Singen, tanzen, lachen, essen – wer Schweden von seiner authentischsten Seite erleben will, muss einmal in seinem Leben den Mittsommer erlebt haben.
Wenngleich Midsommar (oder Mittsommer auf Deutsch) in vielen Ländern gefeiert wird, verbindet man an erster Stelle Schweden mit dem Fest. Von den drei skandinavischen Ländern ist Mittsommer für die Schweden mit Abstand am bedeutendsten. Die Zeit der Sommersonnenwende ist für die Schweden auch eine Zeit der Magie, in der die Natur zum Leben erwacht und die Fruchtbarkeitssaison anbricht.
Es ist die Zeit der „Weißen Nächte“, der nimmer untergehenden Sonne, die in Schweden jährlich am Freitag und Samstag zwischen dem 19. und 25. Juni fröhlichen Mutes begrüßt wird. Der Freitag heißt midsommarafton (Mittsommerabend), der folgende Samstag midsommardag (Mittsommertag).
Ein ländliches Erlebnis
Das ursprünglich heidnische Fest ist für die Schweden die zweitgrößte Feier im Jahr nach Weihnachten, auch, weil im Anschluss die fünfwöchigen Sommerferien beginnen. Obwohl der Freitag des midsommarafton kein offizieller Feiertag ist, schließen die meisten Geschäfte am ersten Tag der Midsommar-Festlichkeiten.

[Extrahierte Informationen]:
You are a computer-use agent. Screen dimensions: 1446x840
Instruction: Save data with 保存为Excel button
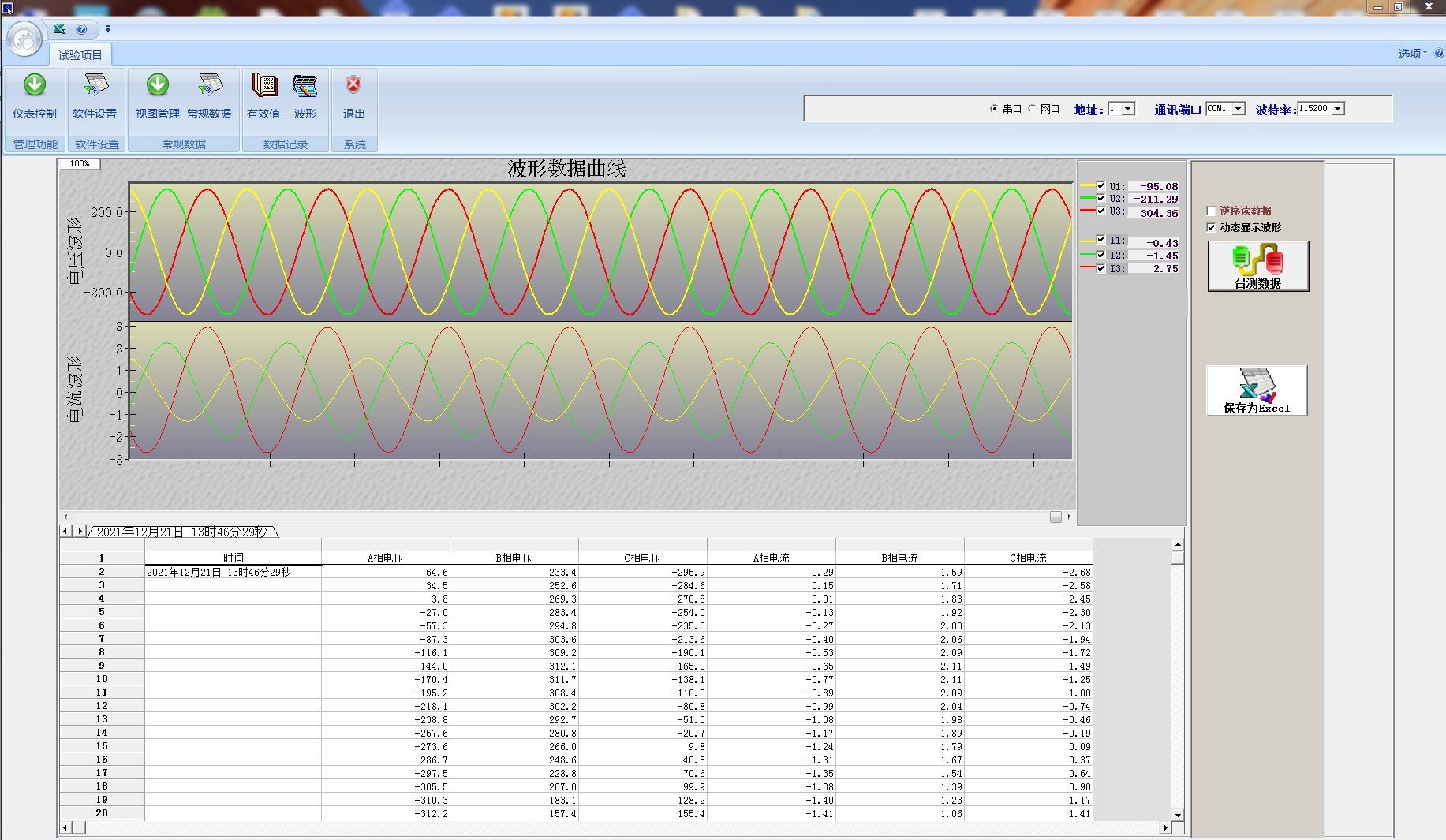pyautogui.click(x=1257, y=390)
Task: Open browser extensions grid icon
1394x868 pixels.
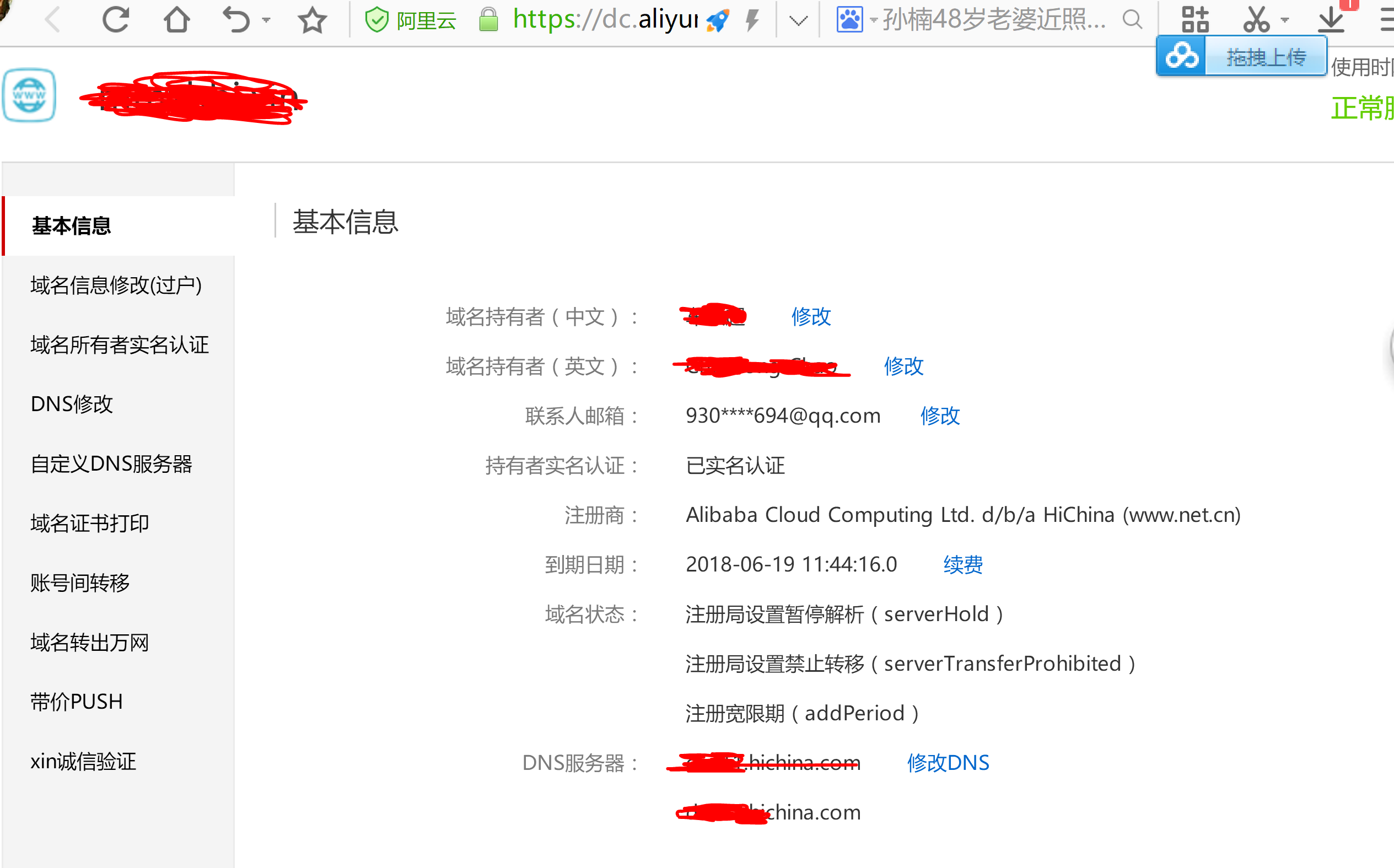Action: [x=1196, y=19]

[Offene Aufgaben]:
[A] Schreibe alles aus der Liste ab der Zeile mit „Task: Open browser extensions grid icon“ bis hinunter zum Ende der Liste als Markdown-Tabelle mit den Spalten „Nr.“ und „Zeile“ um, wobei beide Enden eingeschlossen sind und leere Zeilen wegfallen. Lass die Bilder in der Antwort weg.
[B] Führe den Text über das Mittsommerfest in Schweden im Anschluss an seinen letzten Satz weiter.

[Gegebene Antworten]:
[A]
| Nr. | Zeile |
|---|---|
| 1 | Task: Open browser extensions grid icon |
| 2 | 1394x868 pixels. |
| 3 | Action: [x=1196, y=19] |

[B]
Zum Mittsommer sterben die großen Städte vollständig aus. Die sonst so lebendigen Städte Stockholm oder Göteborg wirken wie verlassene Geisterstädte. Die Sommerfestlichkeiten werden traditionell mit der ganzen Familie auf dem Land zelebriert und finden im städtischen Trubel keinen Platz.
Schweden bezeichnen die Stimmung zum Mittsommer als ungewöhnlich ausgelassen und locker – im Gegensatz zur sonst eher versteiften, korrekten schwedischen Mentalität. Die Mädchen kleiden sich luftig-sommerlich und setzen sich Blumenkränze ins Haar, Alkohol wird in nicht unerheblichen Mengen konsumiert, die Volkslieder werden von Stunde zu Stunde lauter. Oft werden Euch auch Leute in traditioneller Tracht begegenen.
Ringel, Ringel, Reihe!
Kein Mittsommer kommt ohne den berühmten majstång, den Maibaum aus. Tatsächlich kam die Tradition des Maibaumes vermutlich aus Deutschland, doch da es Ende April in Schweden noch nicht genügend Grünzeug und Blumen gab, wurde der Maibaum zum Mittelpunkt der Midsommar-Festlichkeiten.
Der Maibaum wird am midsommarafton aufgestellt, um als Schauplatz fröhlicher Gruppentänze zu dienen. Viele Schweden beginnen ihren Freitagmorgen mit dem Pflücken hübscher Blumen, aus denen dann Kränze für den Maibaum aber auch die eigenen Köpfe geflochten werden.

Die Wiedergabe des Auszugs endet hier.